Когда-то вся эта земля была оплотом Богини, говорит Друид. Здесь повсюду ее святилища, магические места. Конечно, современные шакалы ничего этого не видят — они бы в два счета забетонировали этот самый холм, дай им только волю. Но для имеющего уши… Он втягивает плечи. Рядом с ним на земле лежит меч, указывая кончиком на костер, будто золотой язык, лижущий пламя. Их можно слышать, шипящим шепотом говорит Друид. Мертвецов.

Карл берет трубку. У дыма какой-то странный привкус, наверно, это оттого, что они тут среди полей и деревьев. Он старается не слышать мертвецов, он старается не думать о черном провале между камнями дольмена, куда Друид просовывал руку.

Отсюда и мое маленькое предприятие, поясняет Друид. Богиня избрала меня, чтобы я защищал этот холм от осквернителей.

Так сколько ему лет, вообще? — спрашивает Марк, потому что Друид не сводит с него глаз. Ну, этому дольмену?

Друид задумчиво молчит, как будто силится припомнить, когда же именно он его построил. Пожалуй… три тысячи лет…

Дино, сидящий рядом с Карлом, принимается хихикать. Он пытается замолчать, но ничего не выходит — он хихикает только сильнее. Он смеется и смеется, заливается визгливым клекотом, а потом валится на бок. Потом он с трудом выговаривает: извините… я просто вспомнил про этого болвана… который размечтался — потрахаться с чертовым скелетом… Тут на него опять нападает приступ хохота.

Друид без улыбки смотрит на Дино. Да это просто игра, в которую мы играли, пока сюда ехали, объясняет Марк. Ну, кто бы какую женщину себе выбрал, если бы все можно было. И Сти выбрал Елену Троянскую.

Елена, блин, Троянская… — задыхаясь, выговаривает Дино. Кретин долбанутый!

У Сти вид еще более злобный, он как будто силой удерживается от того, чтобы что-то сказать.

Друид смотрит на них с прежним выражением. Елена Троянская, повторяет он.

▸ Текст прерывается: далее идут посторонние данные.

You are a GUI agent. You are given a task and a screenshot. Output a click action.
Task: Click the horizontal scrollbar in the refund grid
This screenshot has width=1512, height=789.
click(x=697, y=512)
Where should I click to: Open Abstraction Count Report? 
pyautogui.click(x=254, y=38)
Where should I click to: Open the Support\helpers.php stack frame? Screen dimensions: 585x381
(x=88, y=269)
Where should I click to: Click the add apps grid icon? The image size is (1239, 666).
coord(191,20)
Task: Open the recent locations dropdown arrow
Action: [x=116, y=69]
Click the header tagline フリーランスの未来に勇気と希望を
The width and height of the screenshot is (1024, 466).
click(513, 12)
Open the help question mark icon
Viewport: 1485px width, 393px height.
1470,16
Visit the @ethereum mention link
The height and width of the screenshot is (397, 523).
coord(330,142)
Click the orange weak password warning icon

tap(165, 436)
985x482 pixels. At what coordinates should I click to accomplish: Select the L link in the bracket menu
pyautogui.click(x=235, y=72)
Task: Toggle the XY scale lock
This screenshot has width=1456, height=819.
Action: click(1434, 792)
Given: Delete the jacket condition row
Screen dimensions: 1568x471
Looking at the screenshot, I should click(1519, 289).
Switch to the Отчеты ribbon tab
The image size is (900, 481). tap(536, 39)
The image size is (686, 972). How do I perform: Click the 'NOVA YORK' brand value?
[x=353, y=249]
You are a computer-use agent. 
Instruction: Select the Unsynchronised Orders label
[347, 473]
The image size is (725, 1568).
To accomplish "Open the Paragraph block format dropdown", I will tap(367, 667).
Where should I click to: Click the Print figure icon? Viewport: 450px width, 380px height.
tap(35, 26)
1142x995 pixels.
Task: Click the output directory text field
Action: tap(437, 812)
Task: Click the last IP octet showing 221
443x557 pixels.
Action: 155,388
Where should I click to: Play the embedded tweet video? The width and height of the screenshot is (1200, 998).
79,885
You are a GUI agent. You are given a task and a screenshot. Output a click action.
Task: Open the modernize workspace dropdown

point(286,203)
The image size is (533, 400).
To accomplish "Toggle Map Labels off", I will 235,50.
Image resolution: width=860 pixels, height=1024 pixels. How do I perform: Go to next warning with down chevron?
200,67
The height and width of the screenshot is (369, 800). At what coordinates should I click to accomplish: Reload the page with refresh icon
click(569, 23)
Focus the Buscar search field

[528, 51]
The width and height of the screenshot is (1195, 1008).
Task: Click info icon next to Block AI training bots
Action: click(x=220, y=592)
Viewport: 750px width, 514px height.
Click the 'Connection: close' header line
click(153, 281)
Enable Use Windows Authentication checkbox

Барри снова передает Карлу трубку. Его глаза — как черные небеса в каком-то неведомом месте. Но над его головой — звезды, будто миллионы глаз. Карл притворяется, будто не чувствует, как они наблюдают за ним, вместо этого он смотрит на огонь. Вопрос. Но в огне есть руки, они пытаются сюда дотянуться!!!! Ответ. Тогда в огонь тоже не смотри!!!! Он затягивается, пытаясь построить стену из тумана, которая спрячет его от мертвецов! Но на этот раз дым, вместо того чтобы спрятать его, только глубже затягивает его туда!

Елена, она же Гелла, говорит Друид, была не кто иная, как Персефона, Богиня смерти и воскрешения. Это ей принадлежала вся эта земля, это ее Врата находятся на вершине этого холма.

Сти вздыхает и смотрит на часы.

В Эрин, древней Ирландии, она была Бригит — возвышенной, огненной стрелой. В Уэльсе она была Девятикратной Музой, Керидвен. Она же — Аштарот, Астарта, Венера, Геката, у нее еще тысяча имен и обличий. Она — Богиня, чья сущность пронизывает все на свете, высший предмет вожделения, противиться которому не может ни один мужчина, и ни один не может обладать ею и не погибнуть. Она владычествовала над всеми нами, пока у нее не похитили трон.

Тут до Карла внезапно доходит, зачем Мертвый Мальчик привел его сюда. Он собирается увести его к себе — через эту Дверь! Ему хочется вскрикнуть, вскочить и убежать. Но он как будто заколдован, на него как будто давит тяжесть весом миллион тонн. Это холм — он уже утягивает его внутрь, это руки, которые тянутся к нему из костра и тянут вниз. Скоро он услышит, как раскроется Дверь, и тогда оттуда выйдут тени!

Его похитила церковь, продолжает Друид, все эти жалкие священники и монахи, которые засели в кельях, чтобы переписывать Библию, а сами любили только золото и власть! Воры и педофилы, которые начали вершить извращения! Но она еще отомстит за себя! Она спалит их всех своим священным огнем!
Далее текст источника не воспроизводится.